While made-in-Singapore movies now find their voice by speaking in languages other than English, the path is still open for Singapore chefs who continue to walk the fine line between reinventing their origin story or creating a completely new one. In other words, they're caught between a rock and a hard place - damned if they veer too close to glorified hawker food, and damned if they become progressive to the point of a wannabe Noma with fermented buah keluak.

Even as Singaporean chefs try to figure out their identity, they've now found a willing audience to tag along on their journey, and the new Magic Square is one of the latest platforms for them to strut their stuff.

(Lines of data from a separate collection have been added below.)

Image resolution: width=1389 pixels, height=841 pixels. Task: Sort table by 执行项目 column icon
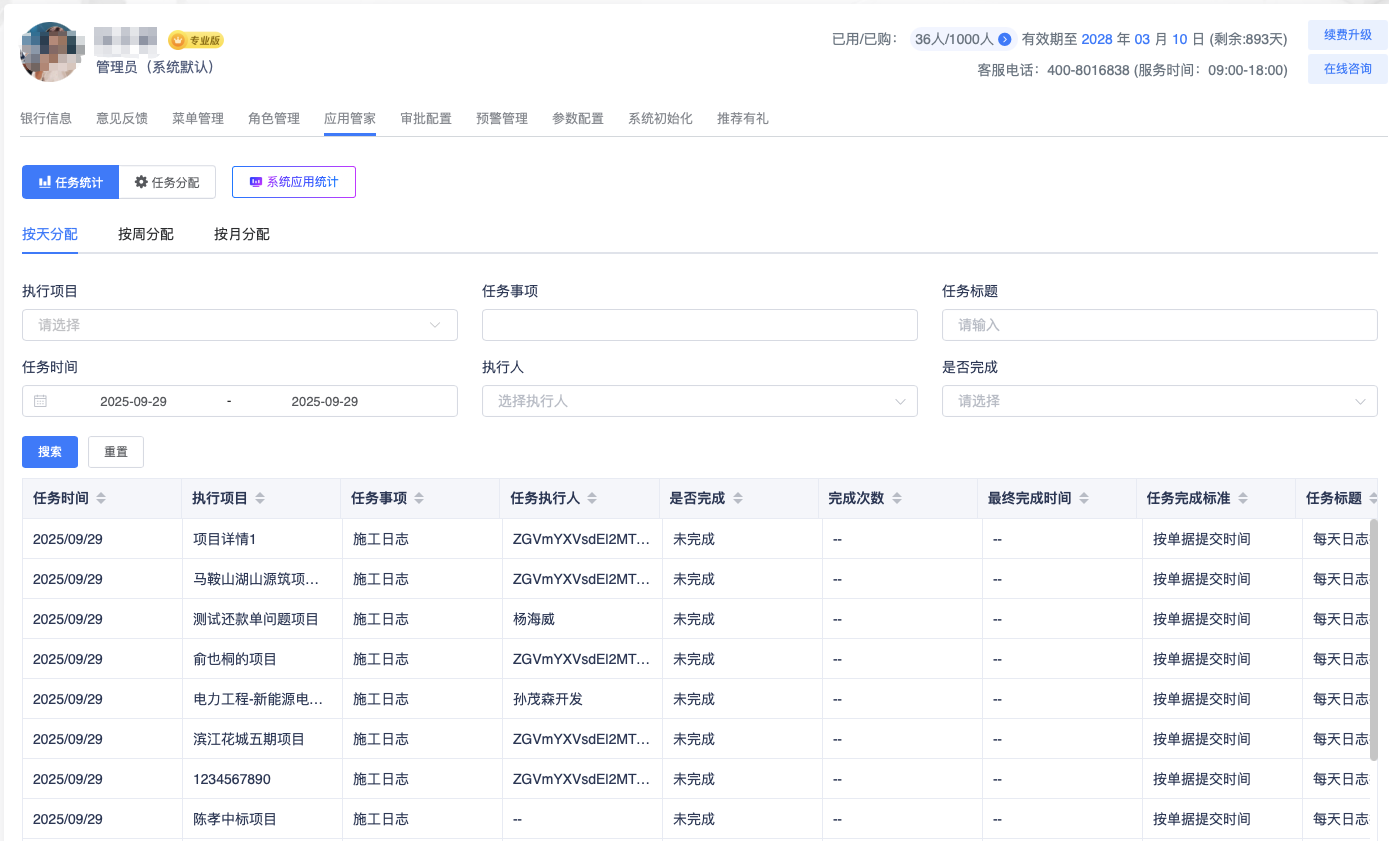click(x=260, y=498)

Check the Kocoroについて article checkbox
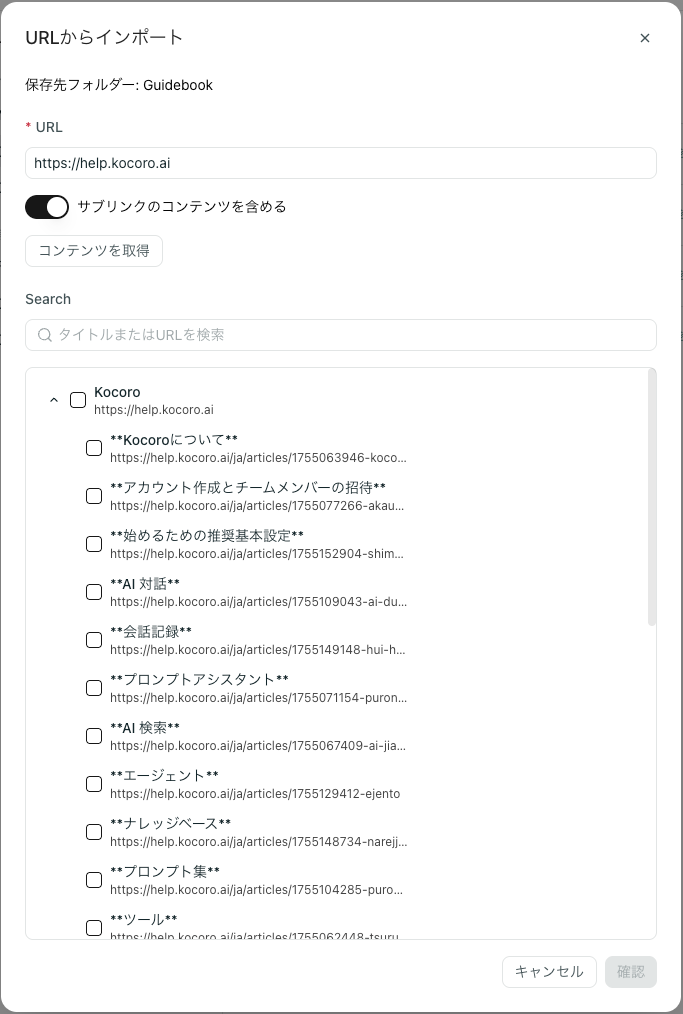tap(94, 448)
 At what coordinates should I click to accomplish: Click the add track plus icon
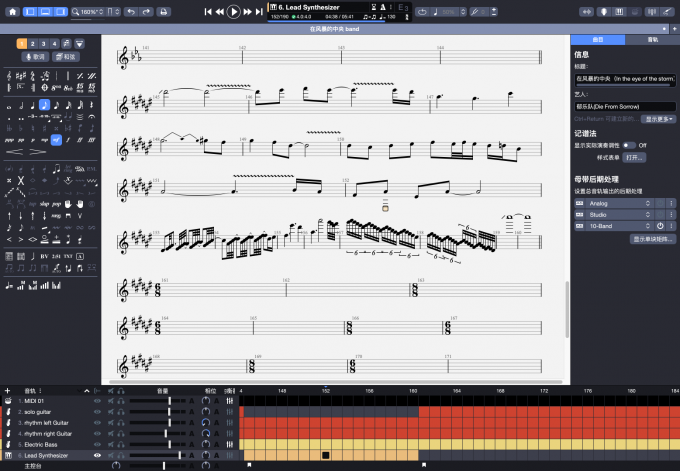7,390
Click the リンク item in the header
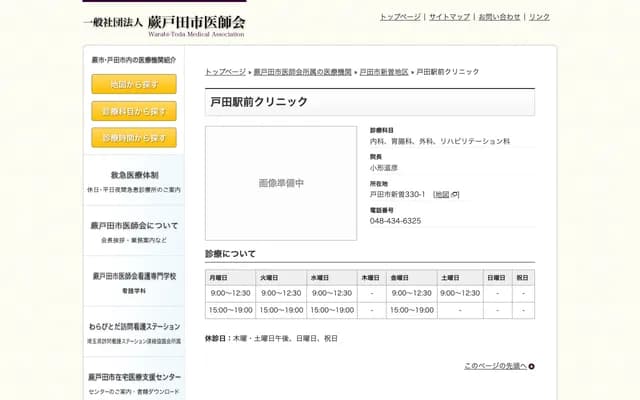Viewport: 640px width, 400px height. [539, 17]
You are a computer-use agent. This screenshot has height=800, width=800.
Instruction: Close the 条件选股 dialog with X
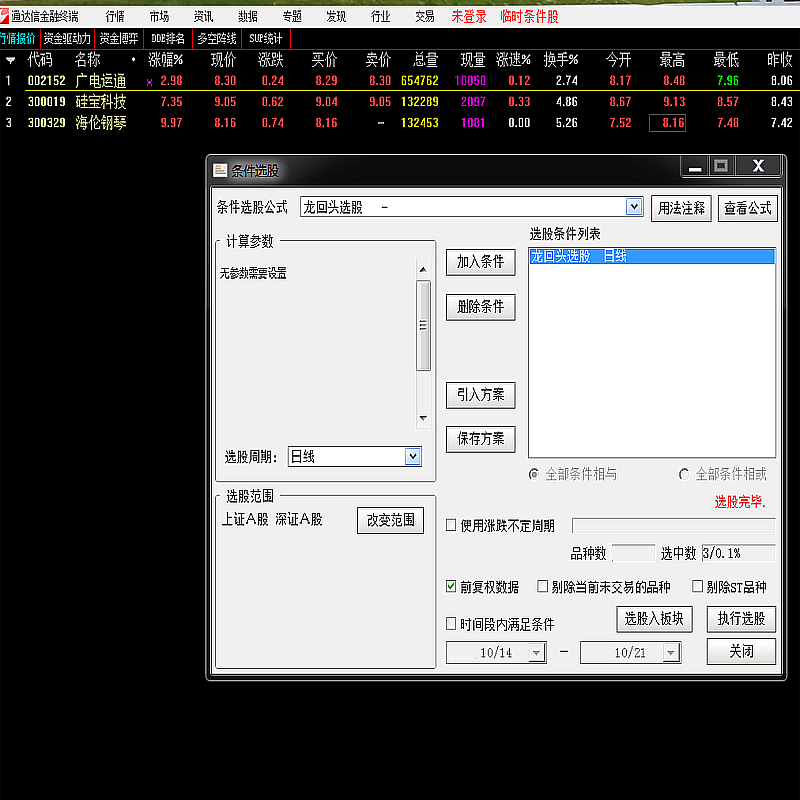[x=758, y=167]
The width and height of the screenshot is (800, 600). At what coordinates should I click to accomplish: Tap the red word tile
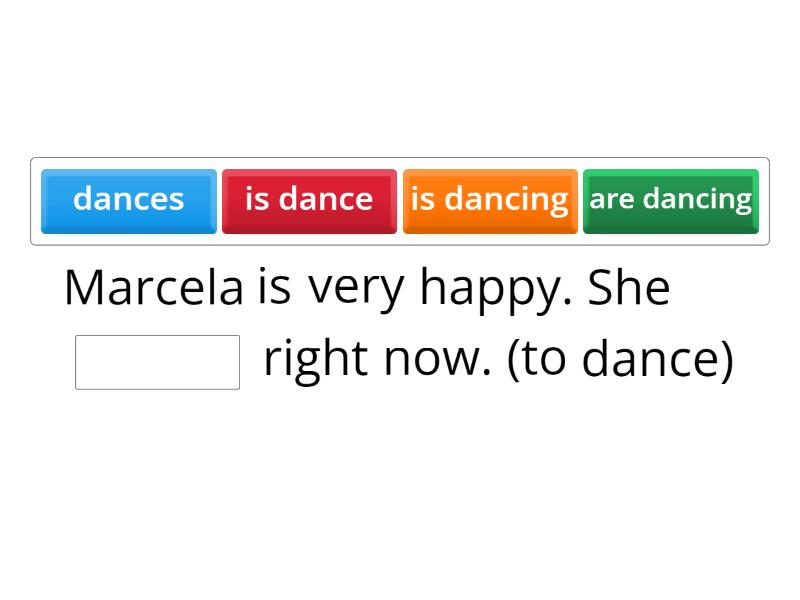[x=309, y=200]
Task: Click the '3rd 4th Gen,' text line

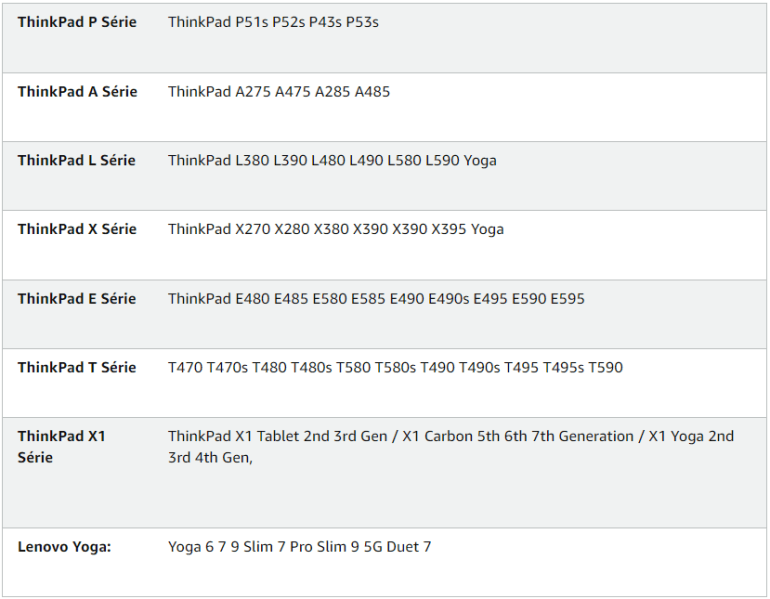Action: coord(210,458)
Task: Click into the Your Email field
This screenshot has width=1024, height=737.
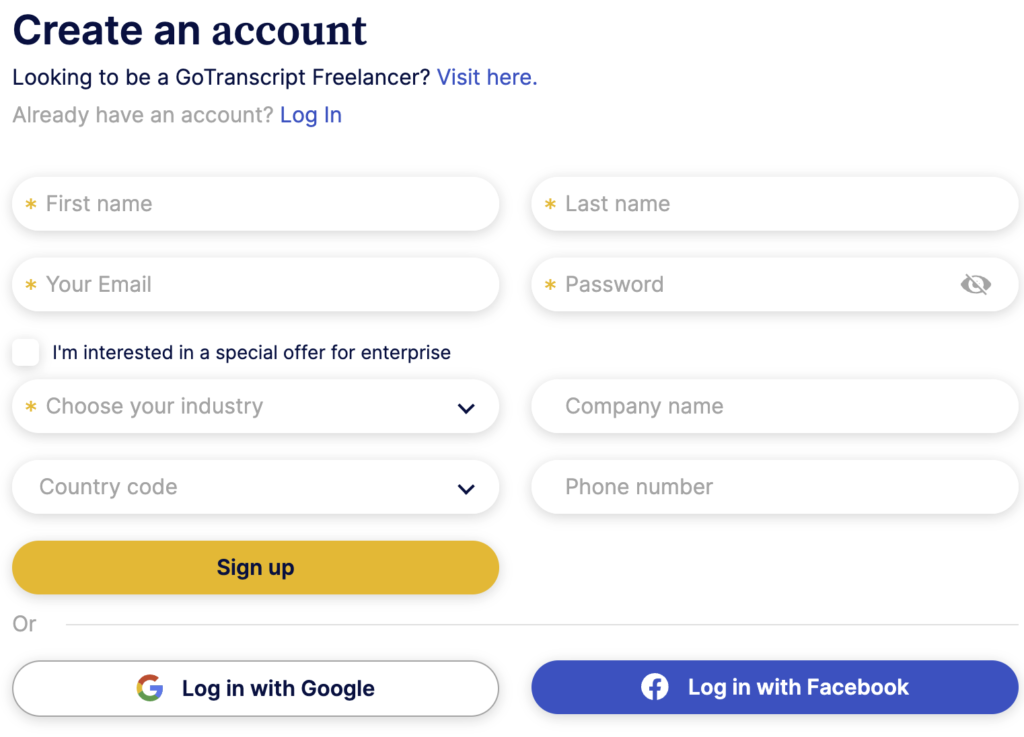Action: (x=255, y=285)
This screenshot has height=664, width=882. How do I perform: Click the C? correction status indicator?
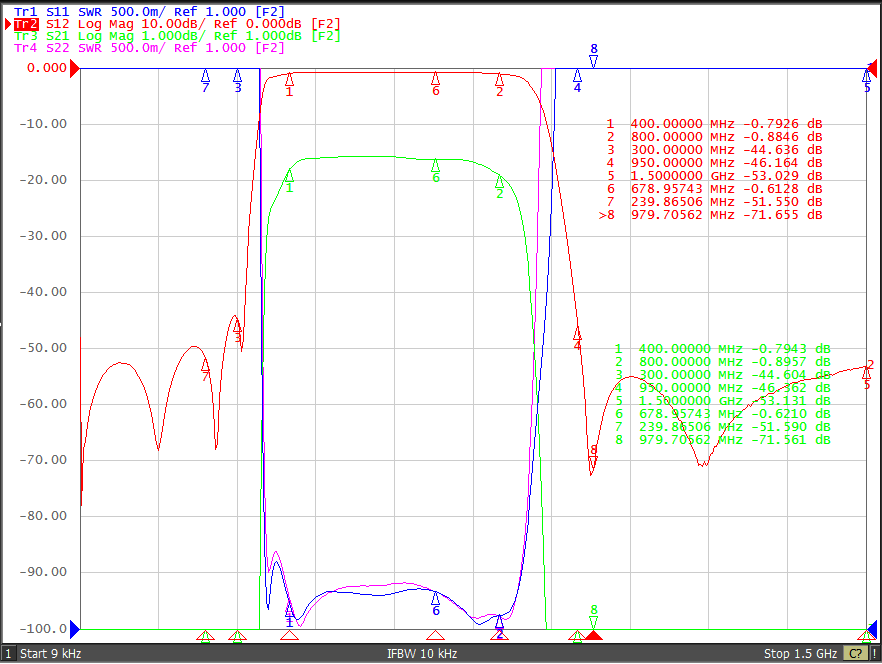point(855,654)
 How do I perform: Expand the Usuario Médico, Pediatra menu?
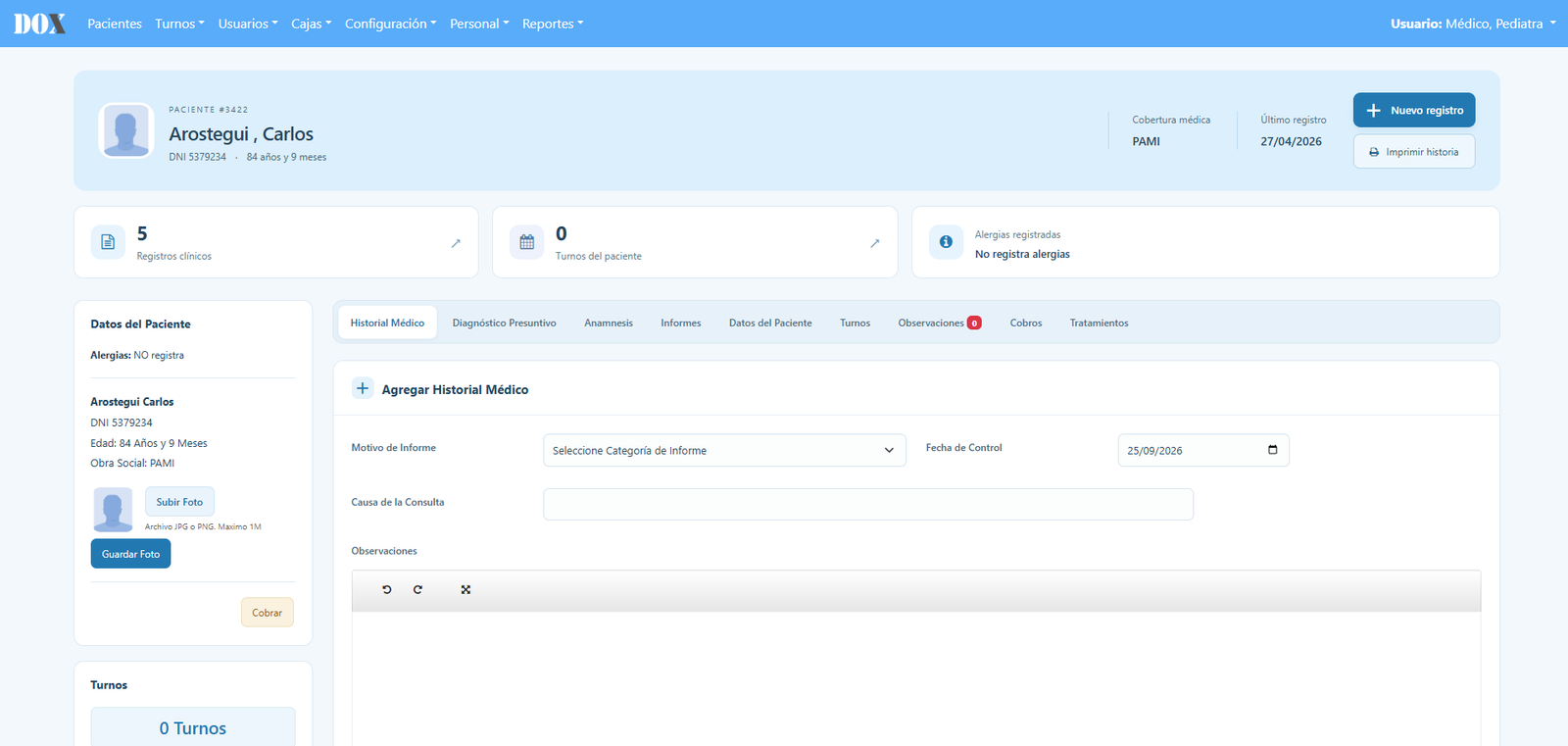pos(1473,24)
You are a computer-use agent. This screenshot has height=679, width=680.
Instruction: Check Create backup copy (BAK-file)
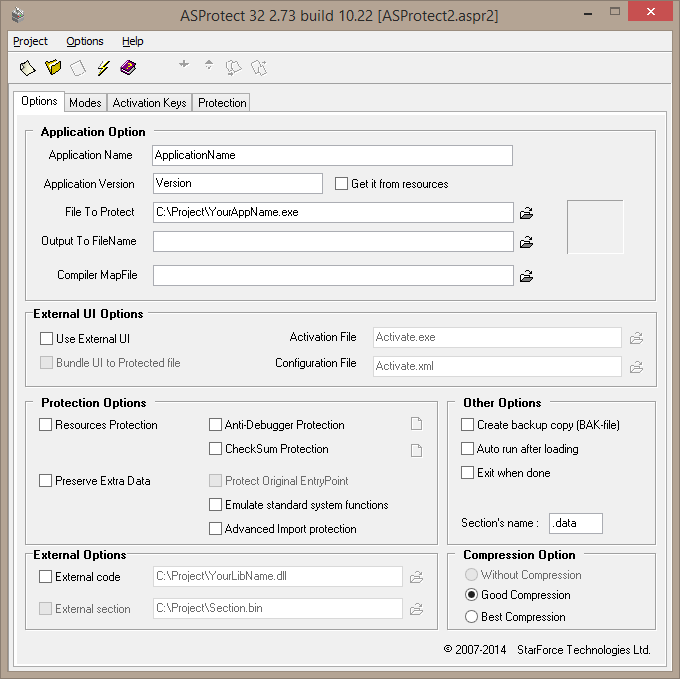[x=467, y=424]
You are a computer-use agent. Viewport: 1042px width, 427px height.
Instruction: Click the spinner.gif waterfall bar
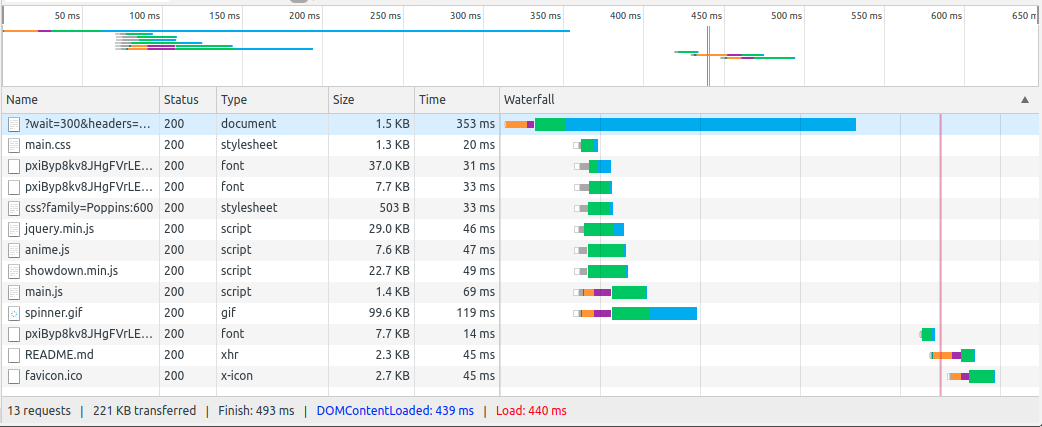coord(635,313)
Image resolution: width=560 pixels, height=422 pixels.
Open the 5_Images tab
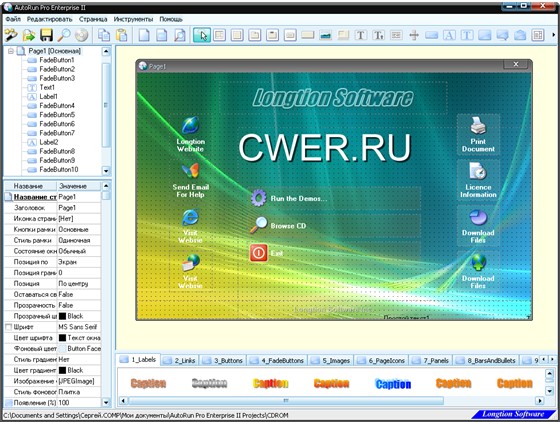[x=331, y=361]
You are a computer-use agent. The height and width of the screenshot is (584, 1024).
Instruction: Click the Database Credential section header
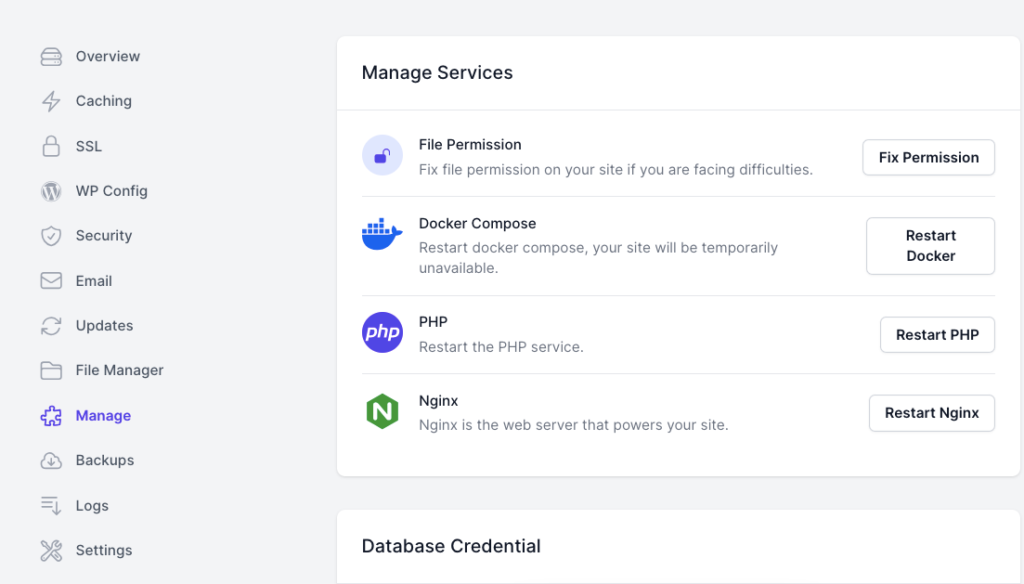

It's certainly come a long way since it first appeared three years ago as a fledgling incubator for young chefs to try their hand at running their own restaurant. It was done cheaply and the chefs were eager but green. Fast forward to 2021 and its standalone colonial building in Portsdown Road is the freshly scrubbed new kid on the block next to the rough-and-we-like-it Colbar. Add a built-to-specifications kitchen and a matt black counter with overhead lamps for Instagram-ready photos, and you have yet another hard-to-book eatery to test your fastest-fingers-first skill on.

A NEWSLETTER FOR YOU
Friday, 2 pm
Lifestyle

Our picks of the latest dining, travel and leisure options to treat yourself.

Because of its incubator status, Magic Square falls into a neat and forgiving experimental genre, with the freedom to explore without being overly judged. But this time, the young chefs have a mentor to fall back on - alumnus Marcus Leow, who has since graduated to head chef status at Naked Finn. Now, he leads his proteges on a merry journey of culinary influences that somehow add up to something totally original.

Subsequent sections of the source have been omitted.